Это был тихий классик, окислившийся и на отдых
в тень отравленных лип
удалившийся
от пересортицы дивных звучаний.
Гений плавал в стихиях, он вел
безмятежную жизнь земноводных
между жизней земных,
словно слов, что лишились своих окончаний.
Между грушами околоченными и яблоками глазными
страх качал погремушку в руке пожилого ребенка,
и влюбленные пары росли вкривь и вкось, а над ними
голос свыше натянут был, как парниковая пленка.
И когда он изрек, что на землю обрушится кара,
стало как-то неловко, что эти слова
не записаны будут в анналы,
набухала сирень, на скамейке компания шумно бухала,
очень пахло весной, и от рук сардинеллой воняло.

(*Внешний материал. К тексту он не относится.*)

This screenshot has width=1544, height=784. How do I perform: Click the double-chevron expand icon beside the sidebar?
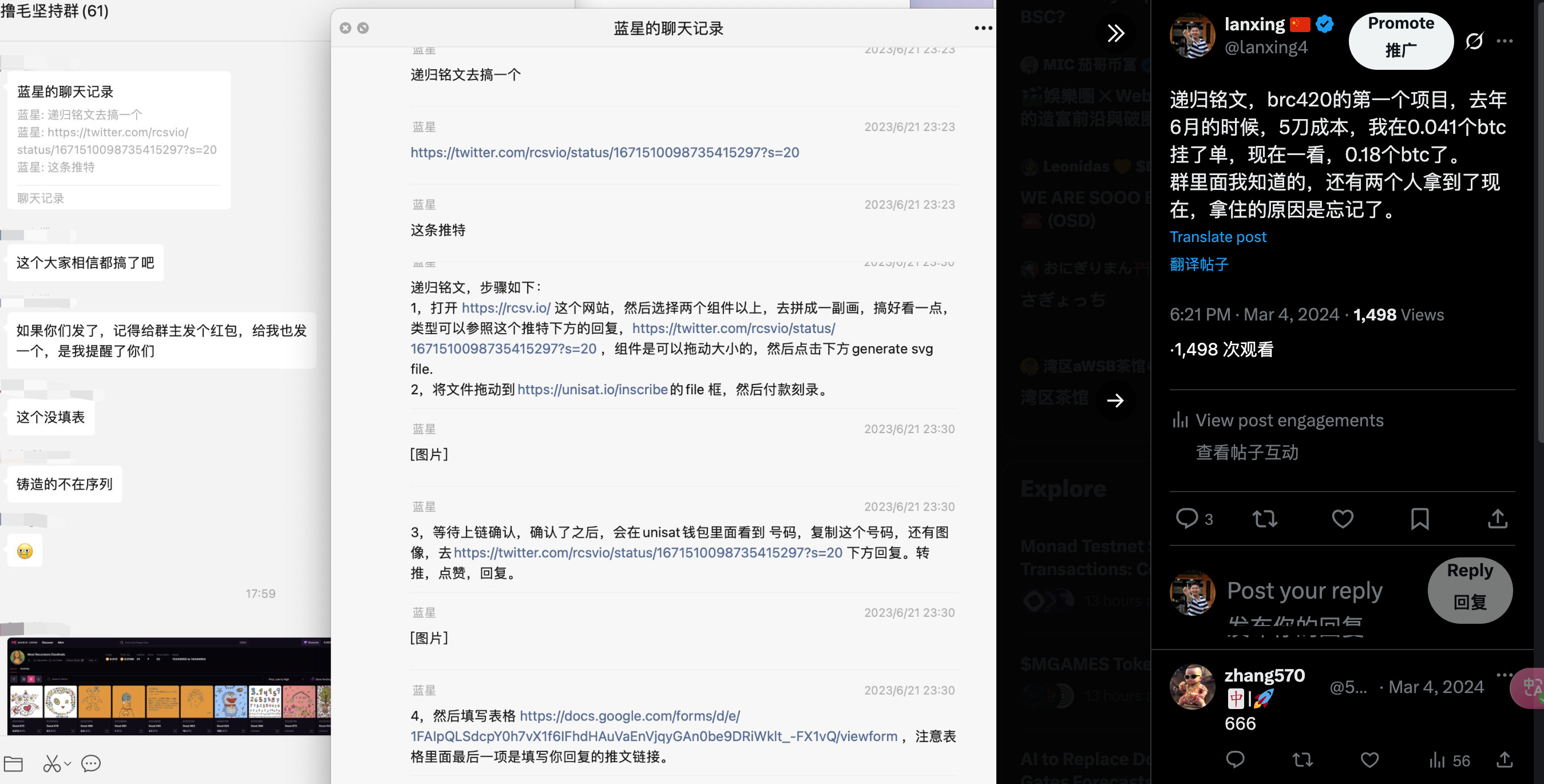coord(1115,33)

Вот, казалось бы, хочешь свободы – порви целлофан,
и лети себе в небо, как будто травы покурил,
только родина-водка, нашедшая пластиковый стакан,
подставляет подножку и топит цитату в беспамятстве рыл.
Не калмык и не русский, не эллин и не иудей,
а бесхвостый метис был тем самым потомком
на сонном бульваре.
Люди ели и пили, любили и ели —
чего можно ждать от людей,
люди к гению шли и, в поклоне склонившись,
его облевали.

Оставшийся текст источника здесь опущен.